The song that made Ray Davies want to start The Kinks: “A live recording with mistakes in it”

There are a lot of songwriters who deserve their spot in the limelight and a lot that don’t, Ray Davies is an eminent figure in rock music and is one of the most deserving to be there. His work, though often underrated, is always, when given the due time needed to truly dive into it, heralded as some of the finest Britain ever produced.

As the frontman of The Kinks, he wrote some of the most iconic songs of the 1960s and ’70s, with the likes of ‘You Really Got Me’, ‘All Day and All of the Night’, ‘Lola, ‘Waterloo Sunset’ all making his discography something of genuine beauty. Take a look back through his work and try to argue against him being one of the most compotent writers of his generation and you’ll have wasted your time.

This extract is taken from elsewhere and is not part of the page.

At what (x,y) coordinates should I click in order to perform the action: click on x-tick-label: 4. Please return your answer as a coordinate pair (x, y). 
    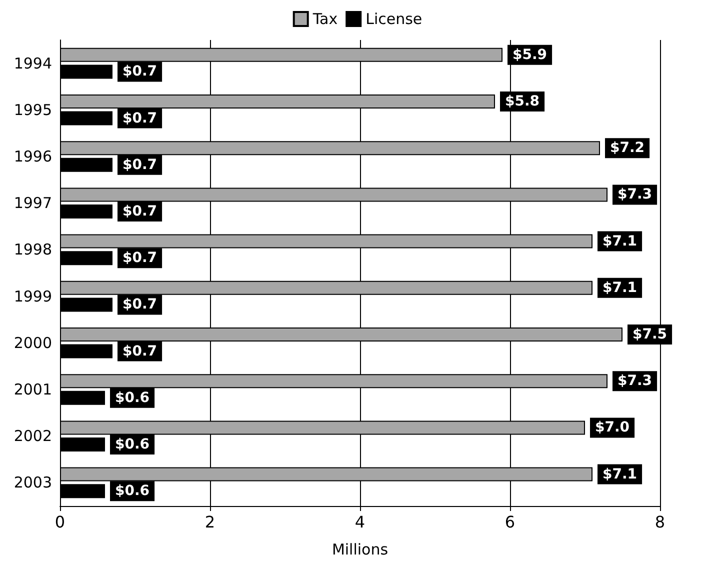
    Looking at the image, I should click on (360, 522).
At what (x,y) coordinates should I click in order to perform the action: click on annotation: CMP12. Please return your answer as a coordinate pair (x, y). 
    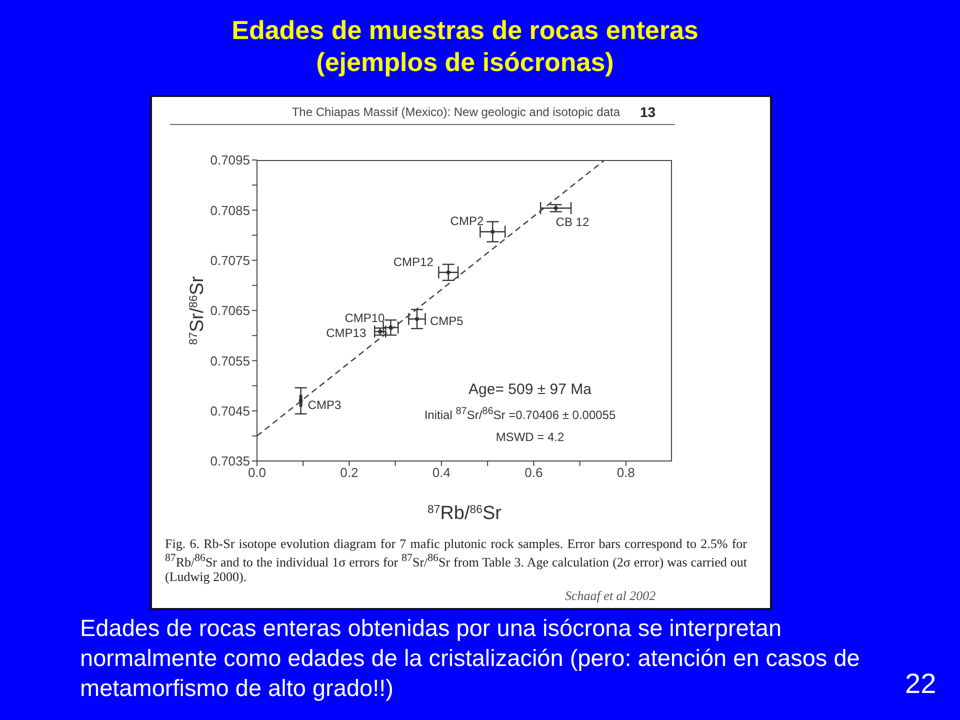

Characteristically, Davies’ songs are quintessentially British. He discusses the many peculiarities of this strange, sceptred isle, such as the catchy satire ‘The Village Green Preservation Society‘, which examines rural England and all of her rustic particulars, evoking the works of Thomas Hardy and John Ruskin. His is a vernacular that feels like it always has, and always will, resonated with what it means to be British. It isn’t dressed-up patriotism, but self-deprecation appreciation.

There’s no wonder that Davies influenced a whole host of subsequent songwriters. Davies inspired some of the most important songwriters Britain has ever known, including Joe Strummer and Paul Weller, possessing a keen perception and a knack for penning a catchy tune. Other well-respected songsmiths he and the band influenced are The Libertines, Queen, Oasis, Blur and Pulp.

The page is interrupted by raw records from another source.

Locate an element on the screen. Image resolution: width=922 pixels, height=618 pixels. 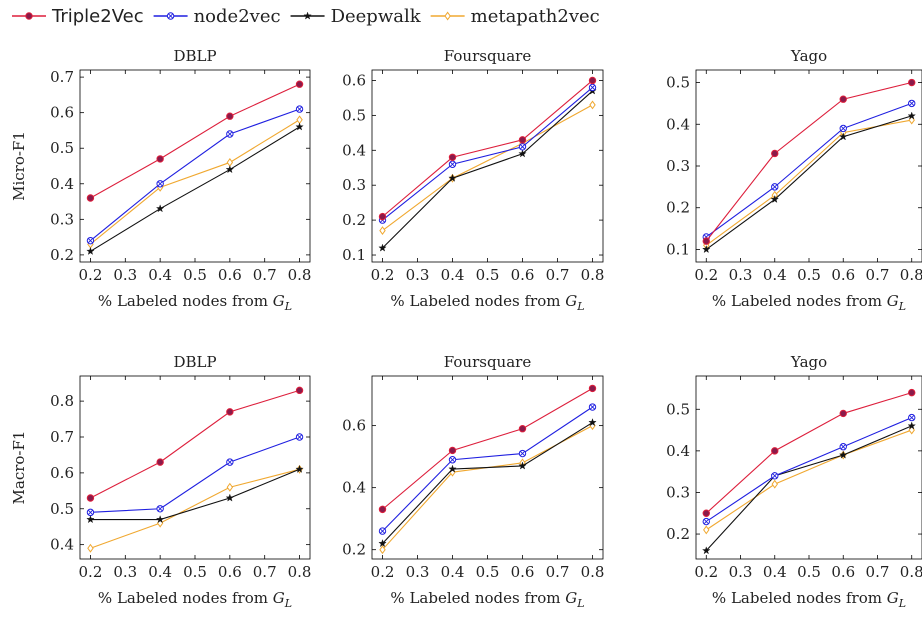
chart-title: Yago is located at coordinates (808, 362).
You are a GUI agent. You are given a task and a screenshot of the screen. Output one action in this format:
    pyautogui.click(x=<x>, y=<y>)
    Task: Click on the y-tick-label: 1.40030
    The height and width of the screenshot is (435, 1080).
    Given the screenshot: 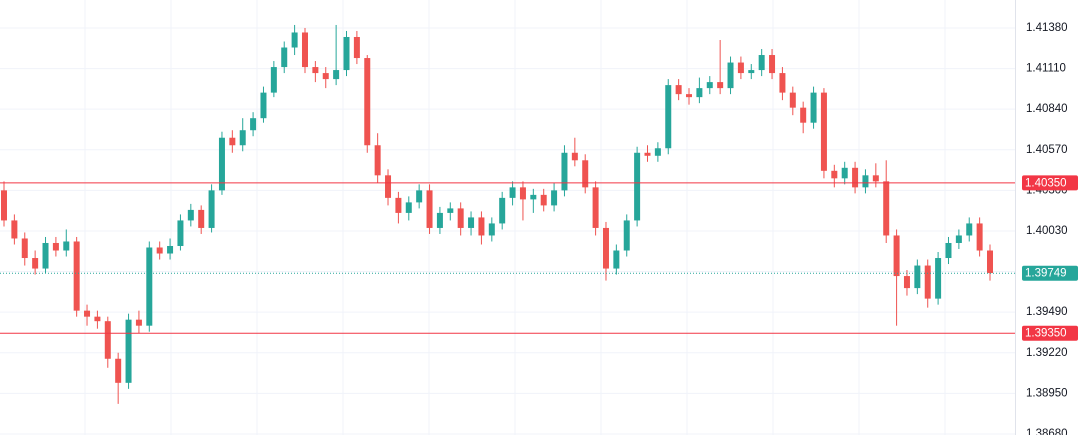 What is the action you would take?
    pyautogui.click(x=1047, y=231)
    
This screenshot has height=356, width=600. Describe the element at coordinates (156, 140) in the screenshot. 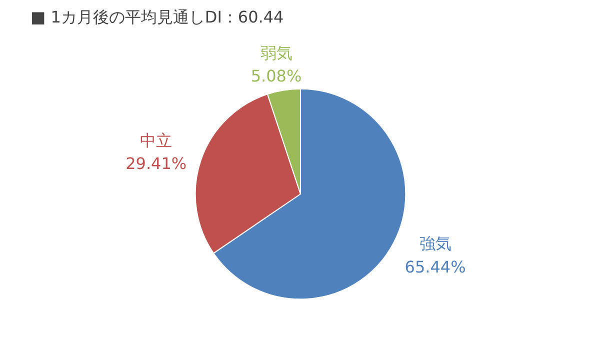

I see `slice-label: 中立` at that location.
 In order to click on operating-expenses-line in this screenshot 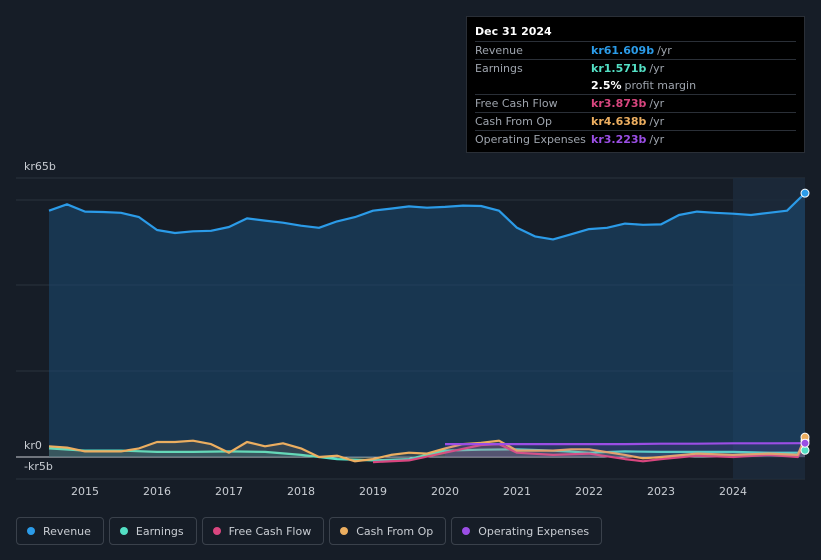, I will do `click(626, 444)`.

Showing just how widespread their influence has been, Davies and co even influenced Australian rock outfit The Vines, something you wouldn’t have thought upon comparing the music of the two. Davies’ ability to create personal themes and make them feel like universal attitudes is what has confirmed him as one of the greats.

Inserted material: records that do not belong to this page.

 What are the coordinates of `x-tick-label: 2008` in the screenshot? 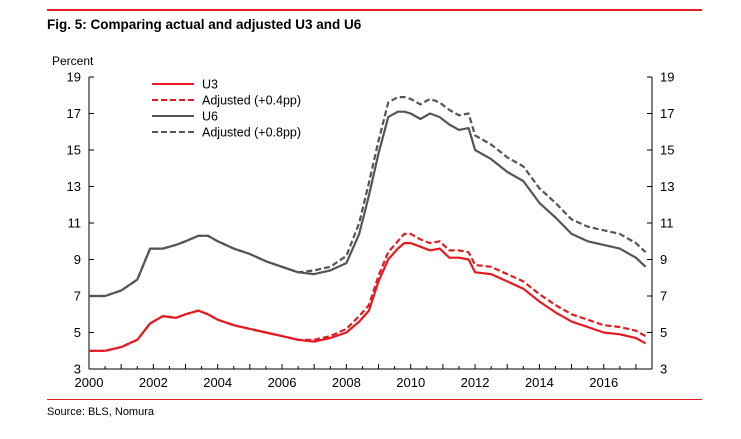 It's located at (346, 382).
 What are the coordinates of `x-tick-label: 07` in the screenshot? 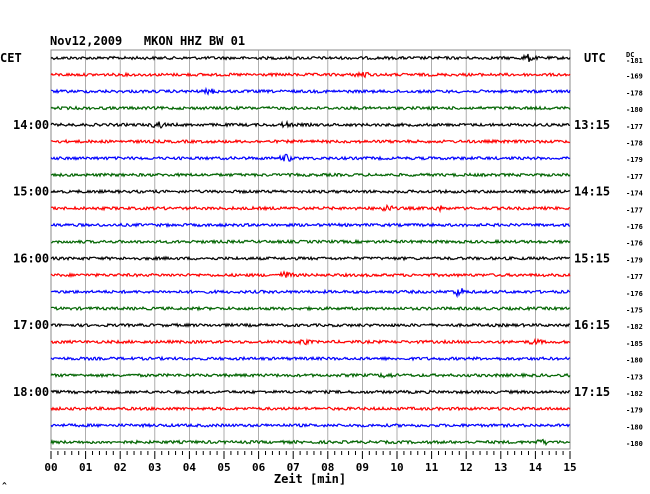 It's located at (294, 468).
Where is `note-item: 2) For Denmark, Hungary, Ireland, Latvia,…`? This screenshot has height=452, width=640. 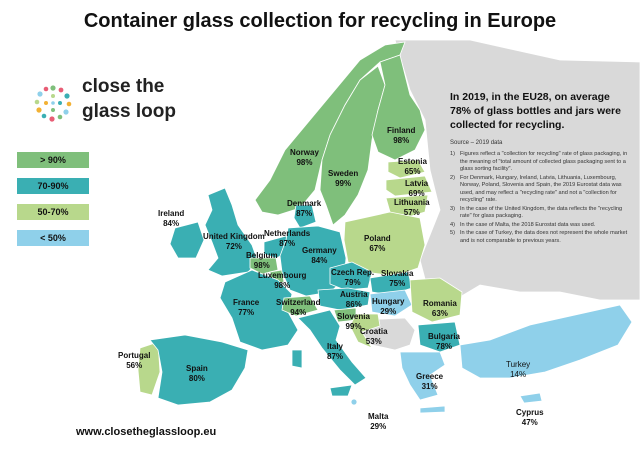
note-item: 2) For Denmark, Hungary, Ireland, Latvia,… is located at coordinates (539, 190).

The Kinks - Stockholm - 1965
Credit: Far Out / Public Domain

Given Davies’ tremendous significance within the annals of rock and roll, it makes you wonder who inspired him to pick up the guitar. In a 2006 interview with The Guardian, soundtracking his life, Davies revealed which song galvanised him and pushed him towards the hallowed six-string.

The 1956 rhythm and blues instrumental ‘Honky Tonk’ by Bill Doggett first sent Davies on his way to stardom. Davies recalled: “I hardly ever bought records; I got my brother to buy them instead. But I stole ‘Honky Tonk’ by Big Bill Doggett when a friend had a party in, I think, 1959; the other guys walked off with a girlfriend and I walked off with ‘Honky Tonk’, which I think was a good deal.”

He explained: “It is a live recording with mistakes in it – it’s an instrumental and there’s a lot of shouting in the background when the guitar solo comes in – and it started my love of incidentals and accidents. The records by matinee idols that my elder sisters listened to in the ’50s were always so perfect, and it was the imperfection in this that was exciting.”

There is a recklessness to the song that is undoubtedly charming. It would become a key facet of what The kinks did too. They were more dangerous than The Beatles, more refined than The Rolling Stones and managed to fit perfectly as the thinking man’s rock band.

Who’d have thought that one of the most influential songwriters of all time’s career was effectively by his friends walking off? Either way, we’re glad it happened, as Davies has given us a host of enduring classics that we’ll be talking about for many years to come.